### Provided records ###

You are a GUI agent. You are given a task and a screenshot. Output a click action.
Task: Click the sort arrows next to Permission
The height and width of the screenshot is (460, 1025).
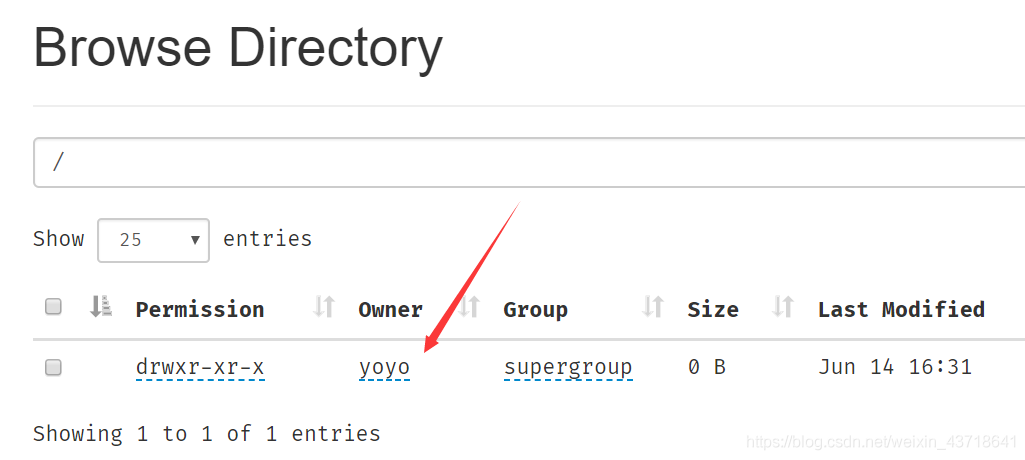(323, 308)
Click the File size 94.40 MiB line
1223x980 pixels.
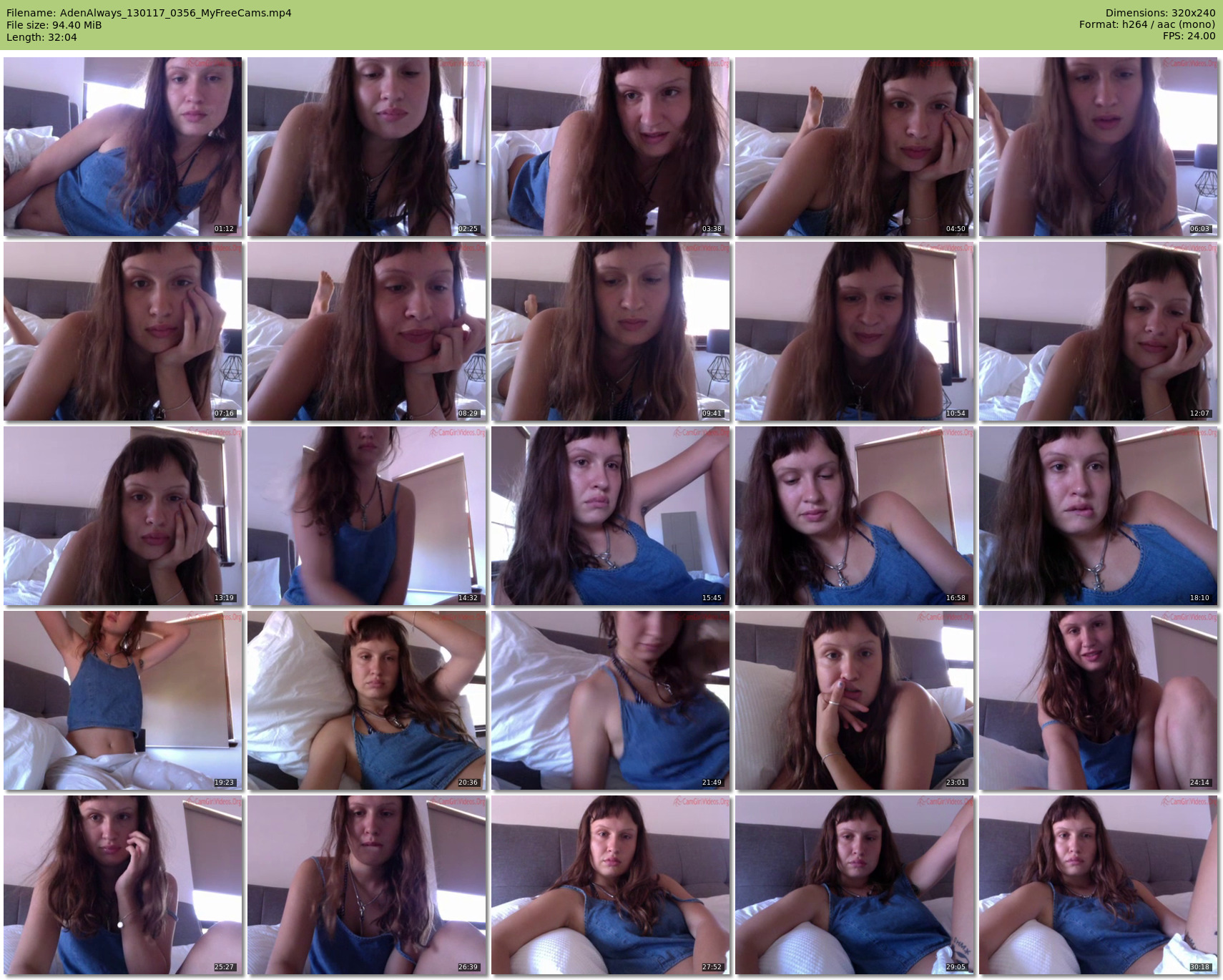pos(54,25)
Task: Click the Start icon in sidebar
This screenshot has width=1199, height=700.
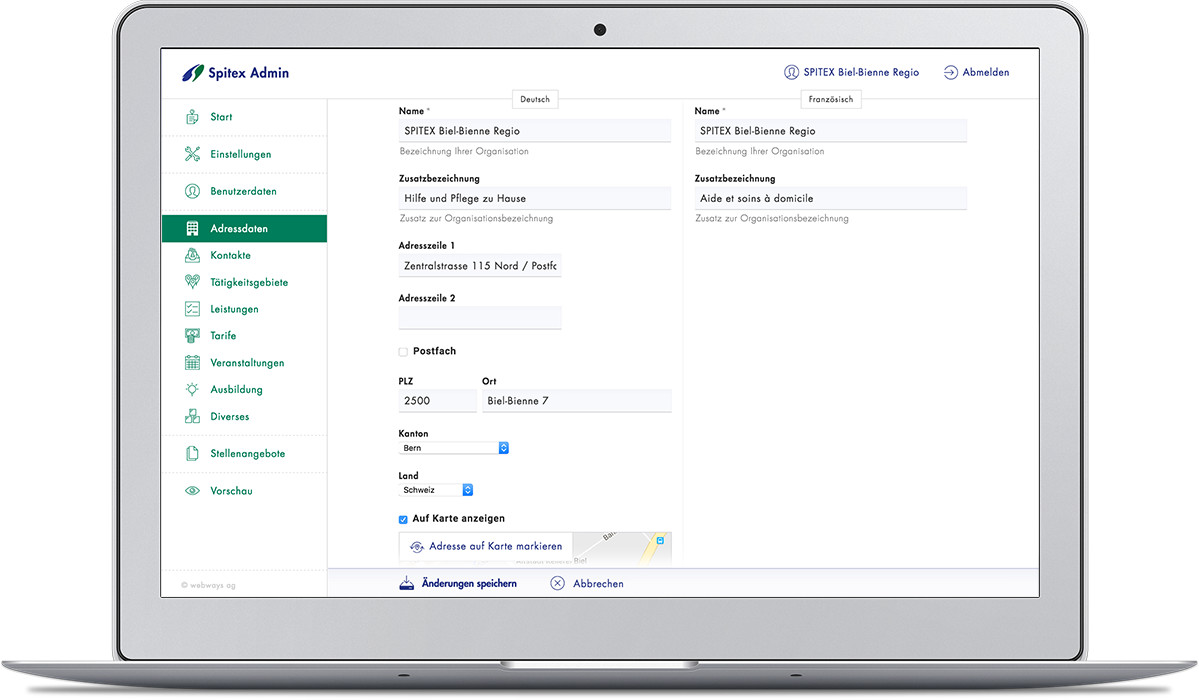Action: [192, 117]
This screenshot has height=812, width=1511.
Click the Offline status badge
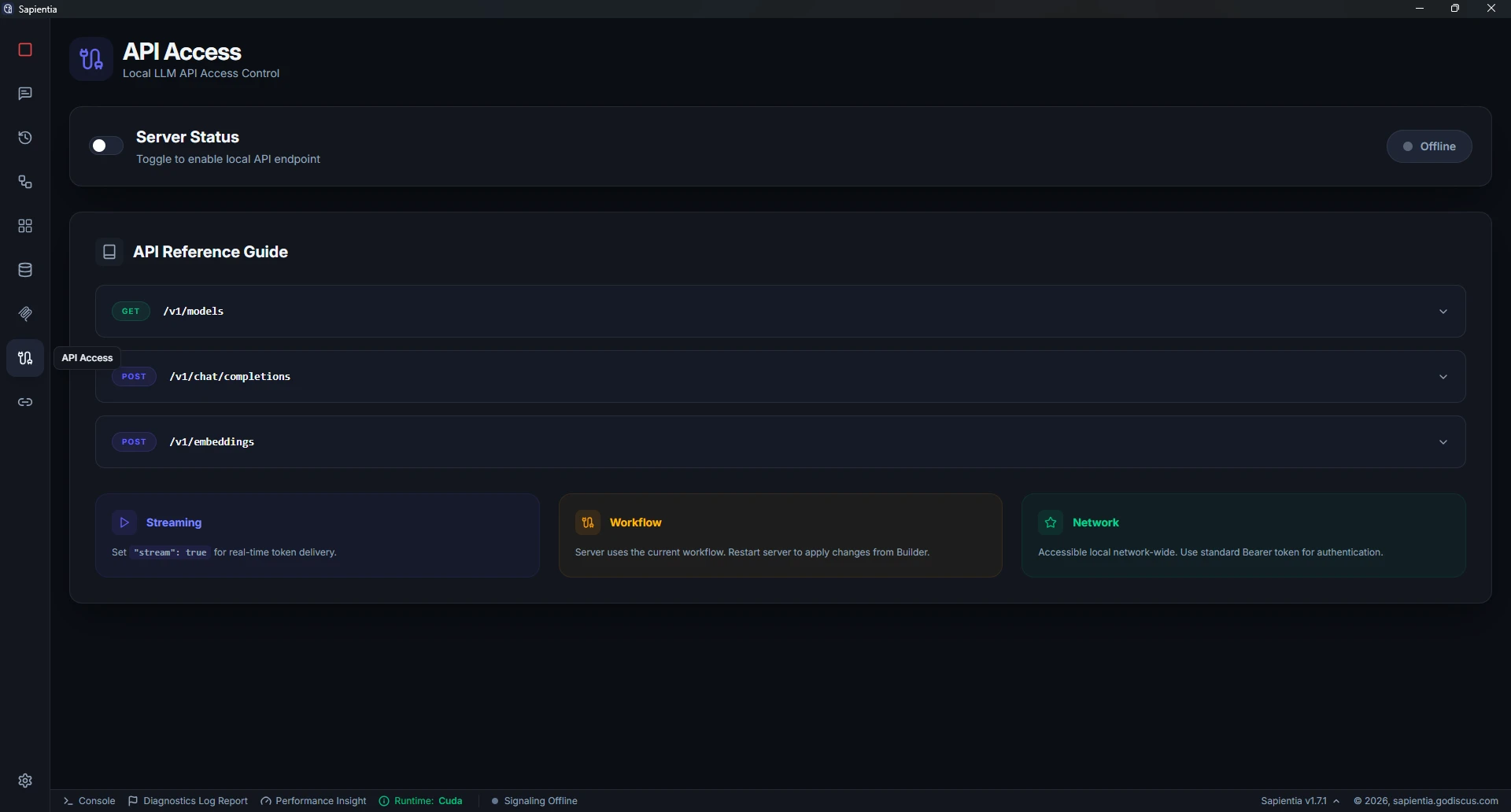point(1429,146)
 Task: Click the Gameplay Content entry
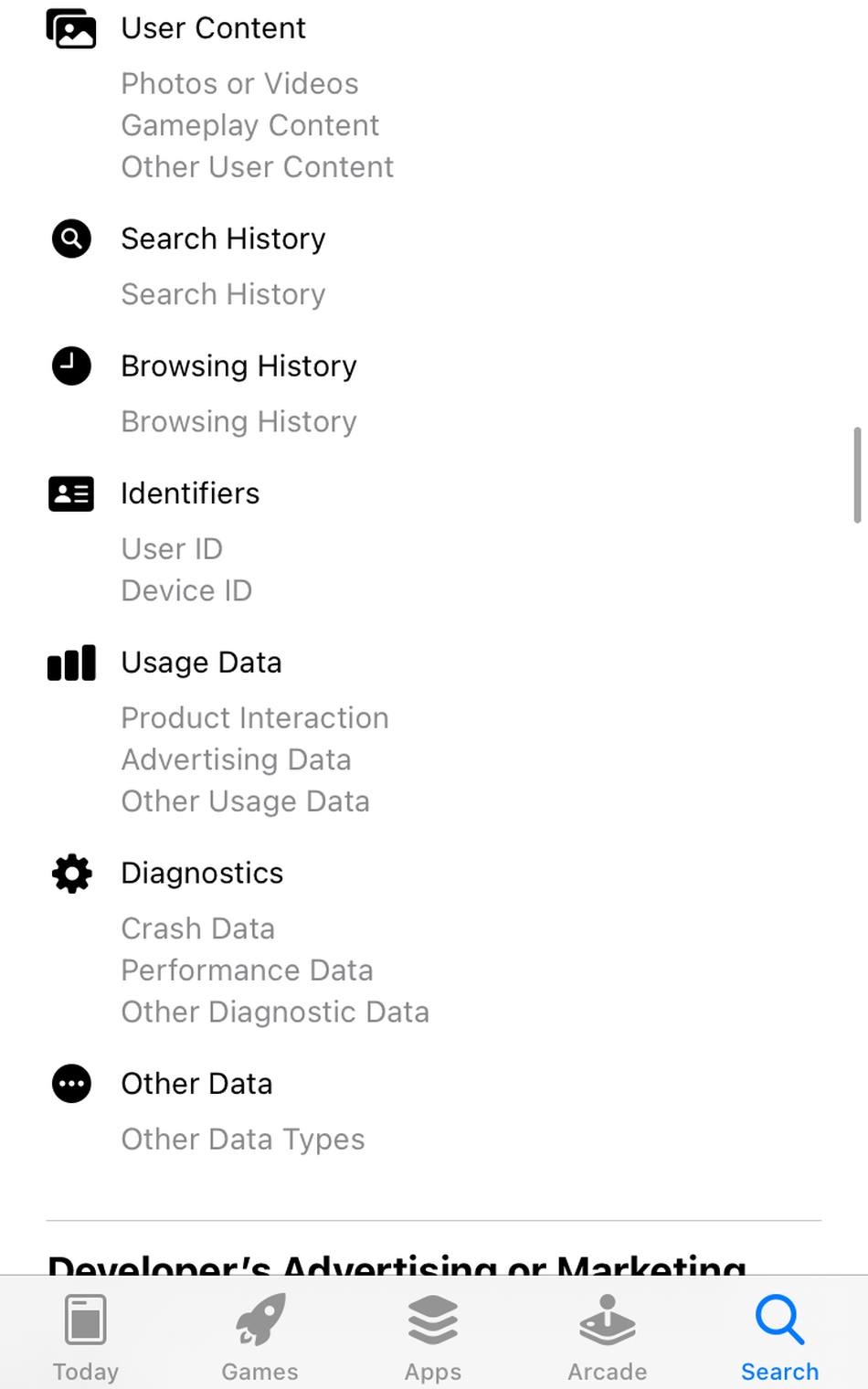(x=249, y=126)
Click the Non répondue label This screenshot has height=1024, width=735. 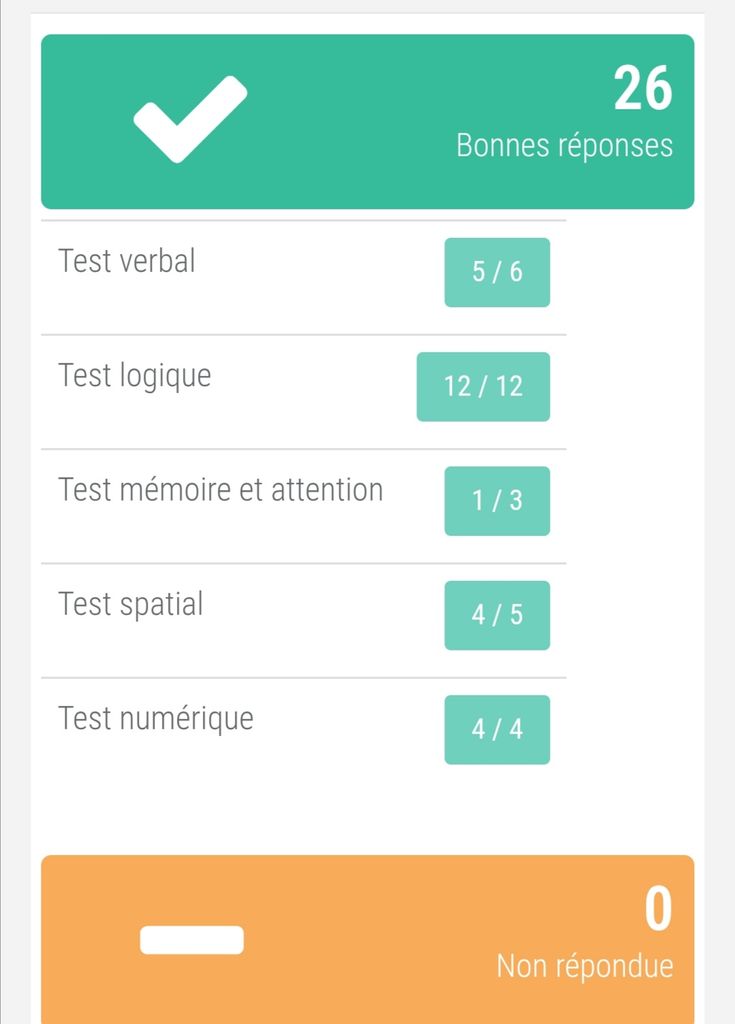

###

■ Task instructions ■
Your copy should hold exactly the lines from the line containing "Click the Offline status badge" through the last line of the listing above, both included, and no pictures.

■ Exercise result ■
Click the Offline status badge
point(1429,146)
 Task: Click the Gameplay Content entry
(x=249, y=126)
Click the Non répondue label This screenshot has height=1024, width=735. 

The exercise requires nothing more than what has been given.